The Blood Treaty was signed when the Demons and Devils realized that if they had focused their energies spent warring towards taking over the Planes, rather than fighting each other, the worlds would be theirs by now. Some digging and Divining uncovered the Blood Wars as a conspiracy wrought by a cabal of Good Gods just after the beginning of time. 

No one was sure who the first Wizard who attempted to summon a Demon or Devil after the Blood Treaty. He only wanted an Imp familiar but instead got the united hordes of the Abyss and Hell. Ambitious Paladins who always wanted to cleanse the lower planes need wait no longer; the lower planes have come to them. 

The last remnants of the Blue Sun Empire, the Illithid armies that created the Githyanki and Githzarai have begun traversing the planes and the spheres. They have linked minds with powerful entities, trying to create an alliance that can withstand the combines might of the layers of the Abyss and the many Hells.

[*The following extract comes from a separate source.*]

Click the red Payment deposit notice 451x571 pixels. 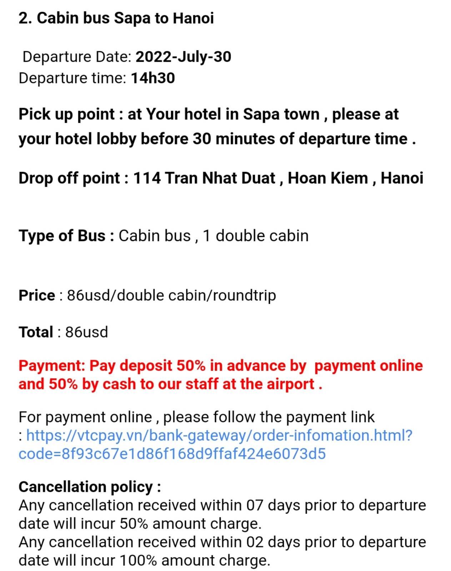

Vecna clawed out his one remaining eye and has his most trusted Death Knight lopped off his remaining hand.  Now the Liche-God and his followers wander the planes as a blind prophet.

Sigil was taken after a month long siege.  The Lady of Pain retreated to her Maze. When her downtrodden citizens of Sigil, under the whip of Demons and Devils, pray to her, she was kicked out of Sigil due to the city's strict laws on dieties.  Through the Mazes and Labyrinths of the World wanders the Lady of Pain with her ragtag retinue, looking for heroes bold enough to take her city back and save the cosmos. 

Once the Demons and Devils held the city they begin using its gates as staging grounds to destroy everything.  Plane after plane fall to Abyssal and Hellish forces. 

*The Characters*

*Balan * - 1st level Half-Orc Paladin - LG - In training at the Fortress-Cathedral of Nine Wells

The Paladin died defeating the Enemy.  His son resumed his place in the pantheon, taking up his alignment's seat in the Gods' Council.  Many worship the Paladin's Son, a religion that notes his growth and lessons while learning what it means to be a Lawful Good diety and sharing his pain at the less of his father.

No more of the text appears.